Assembly of First Nations National Chief Perry Bellegarde, who met Friday with the Prime Minister, said he hopes there is reference in the Throne Speech to policing as an essential service and if it isn’t included, it needs to be referred to in mandate letters sent to ministers.

The Liberals promised a national pharmacare program in their past Throne Speech, just over nine months ago. Eric Hoskins, the chair of a 2019 federal advisory council that called for a national pharmacare program, told The Globe this week that he is confident the program will again get a nod.

Climate change was the top focus in December’s Throne Speech, but even the federal cabinet’s staunchest advocates for action on the environment gave the issue a back seat this week. While Environment Minister Jonathan Wilkinson put the response to the pandemic first, he said climate change “remains a huge priority” and the government will “take significant action” on it.

Mr. Wilkinson acknowledged this week that time is running out and said the government is going to rely on a mix of regulations, tax incentives and “significant spending” to “achieve and exceed our 2030 target.”

Support for zero-emission vehicles, home-energy retrofits, and investments in clean-energy sources such as hydrogen were mentioned by Mr.
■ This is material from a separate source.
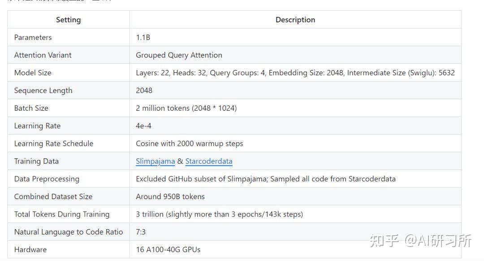Select the 2 million tokens batch value
Viewport: 484px width, 261px height.
point(186,108)
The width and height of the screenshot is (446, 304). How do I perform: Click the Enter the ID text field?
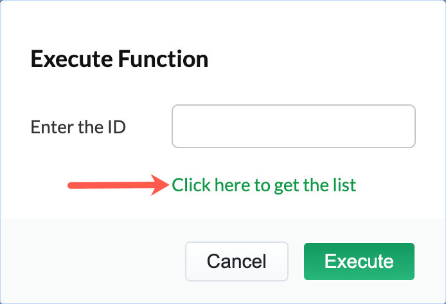[x=294, y=126]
Wilkinson and advocates this week and are expected to be acknowledged in the Throne Speech. The non-governmental Task Force for a Resilient Recovery called for $55.4-billion in new spending over five years. “This is a matter of us keeping up with where the world’s economy is going,” said Merran Smith, the executive director of Clean Energy Canada.

Canadian entrepreneur Jim Balsillie, who advocates for domestic tech companies as chair of the Council of Canadian Innovators, said he’s receiving positive signals that the government is looking at measures on intellectual property and efforts to keep and attract talent. In an interview, he said he’ll be watching to see whether a clear shift in the government’s economic approach emerges.

“The objective is a prosperous country in a world that’s gone from tangibles to intangibles,” he said.